Evolution des émissions de CO2 pour les différents scénarios du GIEC. Les deux qui parviennent à limiter le réchauffement à moins de 2°C sont en bleu et ils intègrent des techniques de géoingénierie (captations de carbone atmosphérique), d'où des émissions "négatives" en fin de siècle (Net CO2 Removal). @IPCC 2021. Climate Change 2021: The Physical Science Basis
Evolution des émissions de CO2pour les différents scénarios du GIEC. Les deux qui parviennent à limiter le réchauffement à moins de 2 °C sont en bleu et ils intègrent des techniques de géoingénierie, d’où des émissions “négatives” en fin de siècle (Net CO2 Removal). @IPCC 2021. Climate Change 2021: The Physical Science Basis

Scénarios d’atténuation envisagés par le GIEC

Le réchauffement planétaire ne sera pas limité sans “atteindre au moins zéro émission nette de CO2 et sans “réduire fortement les autres émissions de gaz à effet de serre”, notamment de méthane. 

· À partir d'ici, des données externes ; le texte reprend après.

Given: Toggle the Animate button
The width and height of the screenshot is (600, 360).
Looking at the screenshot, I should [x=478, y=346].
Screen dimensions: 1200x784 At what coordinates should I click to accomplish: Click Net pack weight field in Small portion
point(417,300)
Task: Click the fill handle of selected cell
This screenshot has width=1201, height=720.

Le GIEC propose cinq scénarios à horizon 2100. Deux scénarios à hautes émissions, un scénario qui maintient les émissions actuelles jusqu’au milieu du siècle, et deux scénarios où les émissions de CO2 arrivent à zéro net vers ou après 2050 pour limiter le réchauffement à moins de +2 °C (+1,4 et 1,8 °C à horizon 2100).

Dans ces deux scénarios, qui intègrent des technologies de géoingénierie, le taux annuel de réduction nécessaire d’émissions de CO2 ne saurait être inférieur à 6-7 % par an d’après les estimations courantes (non fournies par le GIEC), soit l’effet 2020 du Covid répété pendant de nombreuses années, mais sans que cela ne donne un résultat tangible avant au moins 20 ans, selon le rapport.

Dans le scénario le plus émissif, on pourrait en revanche atteindre + 5,7 °C en 2100. Une différence comparable à celle qui nous sépare de la dernière époque glaciaire.